---------- MATERIAL TO PROCESS
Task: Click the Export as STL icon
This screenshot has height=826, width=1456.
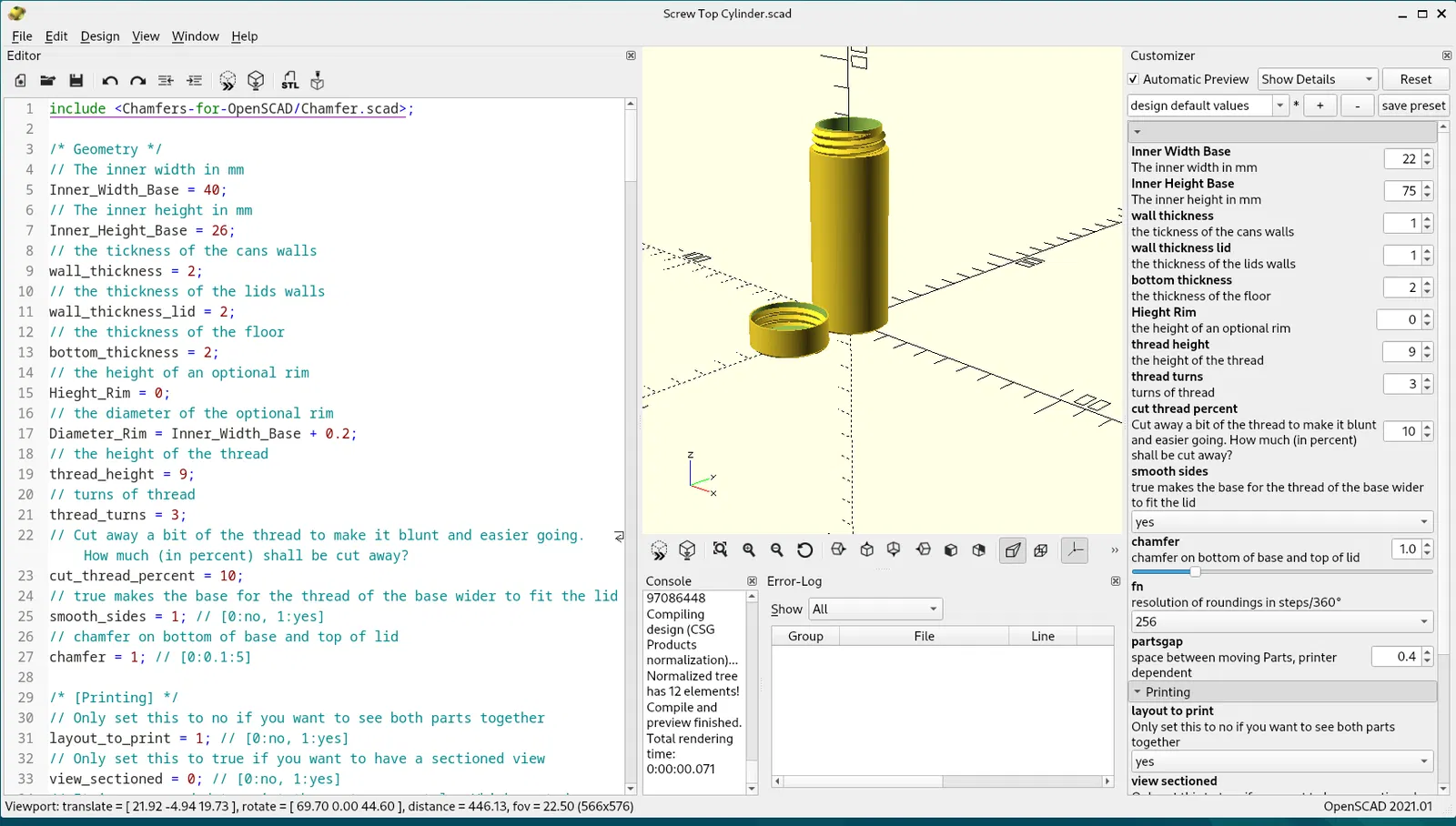Action: click(x=289, y=81)
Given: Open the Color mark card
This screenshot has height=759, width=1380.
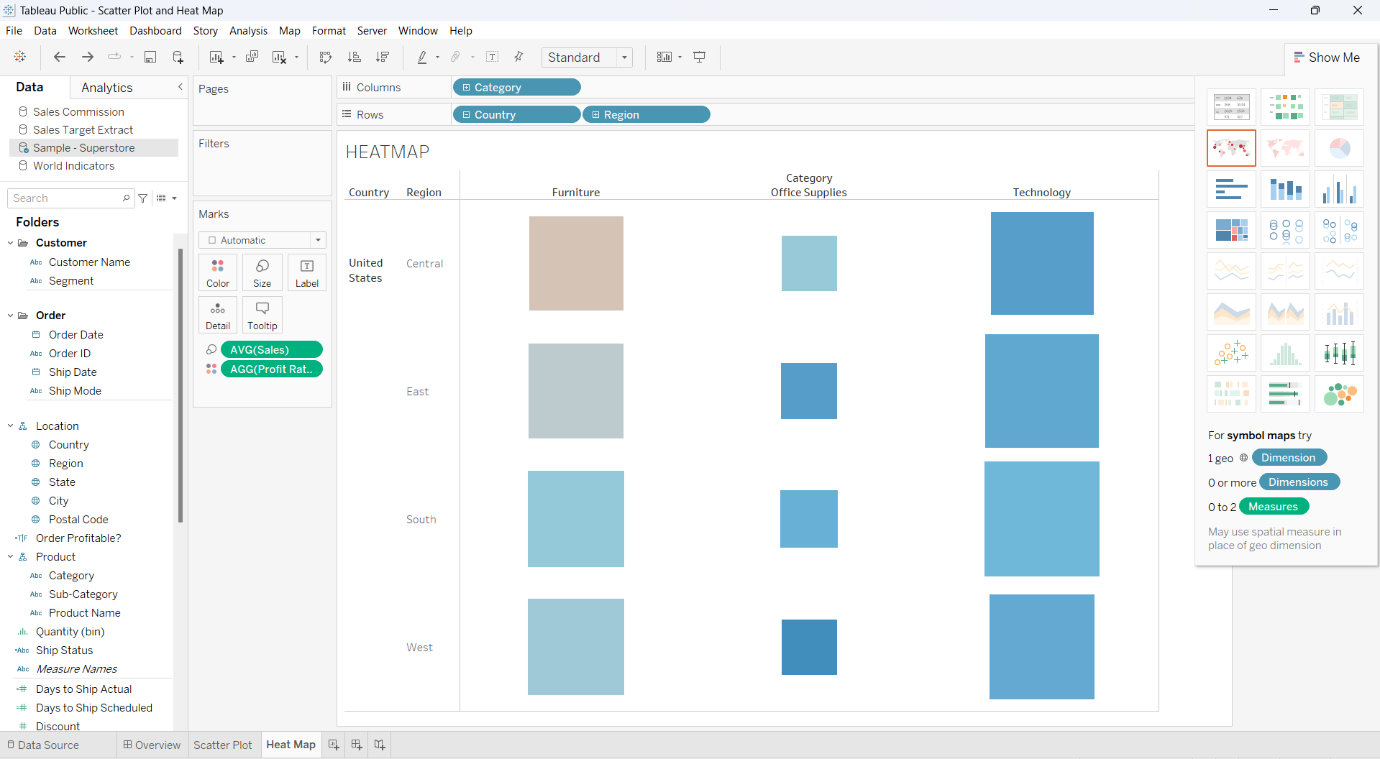Looking at the screenshot, I should coord(218,272).
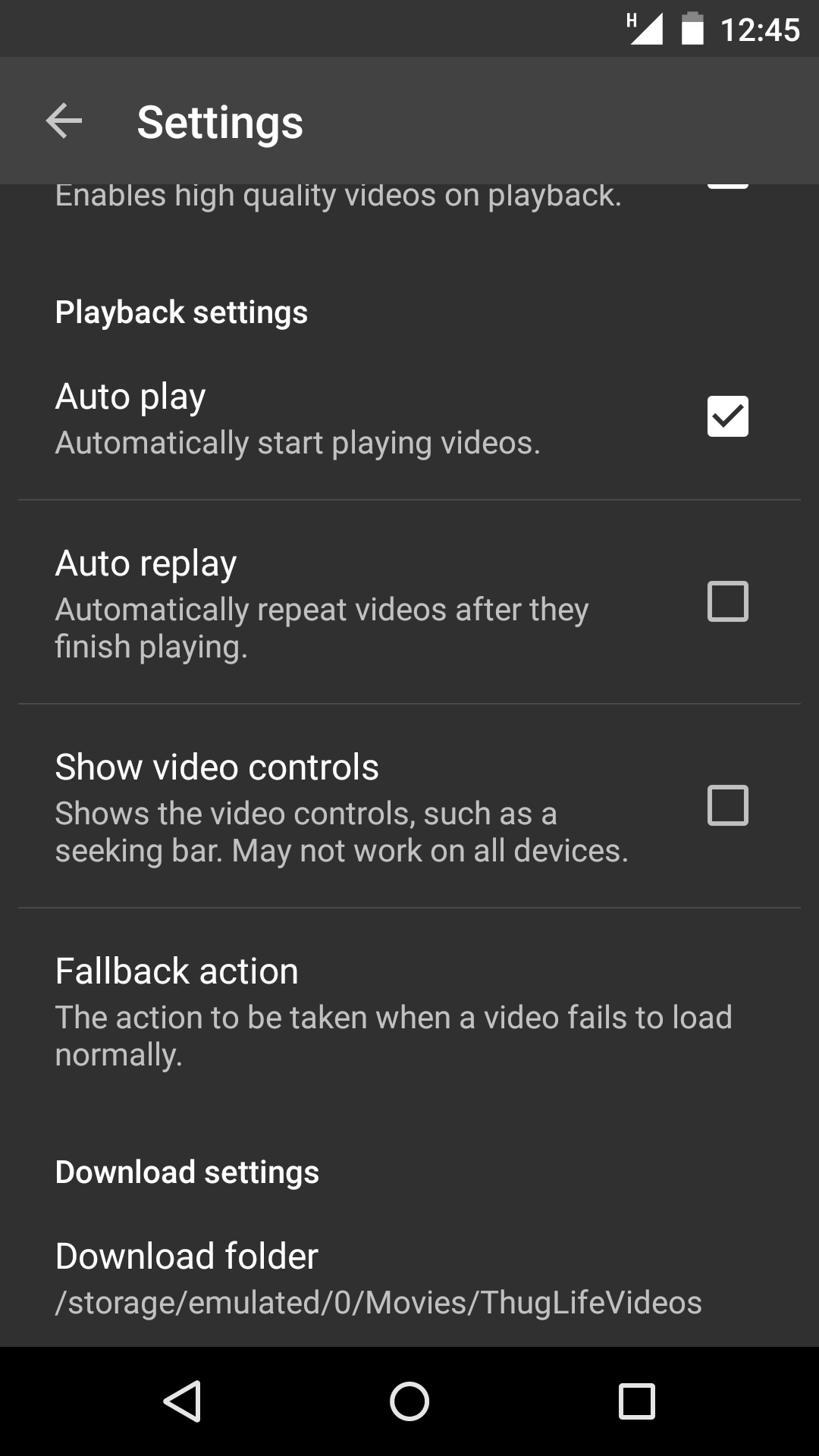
--------------------
WHAT YOU WILL DO> Where the data contains images, drop them and print the rest exactly.

RESPONSE AREA>
Task: Click the Export as STL icon
This screenshot has height=826, width=1456.
Action: click(x=289, y=81)
Given: Open the Color mark card
This screenshot has height=759, width=1380.
Looking at the screenshot, I should coord(218,272).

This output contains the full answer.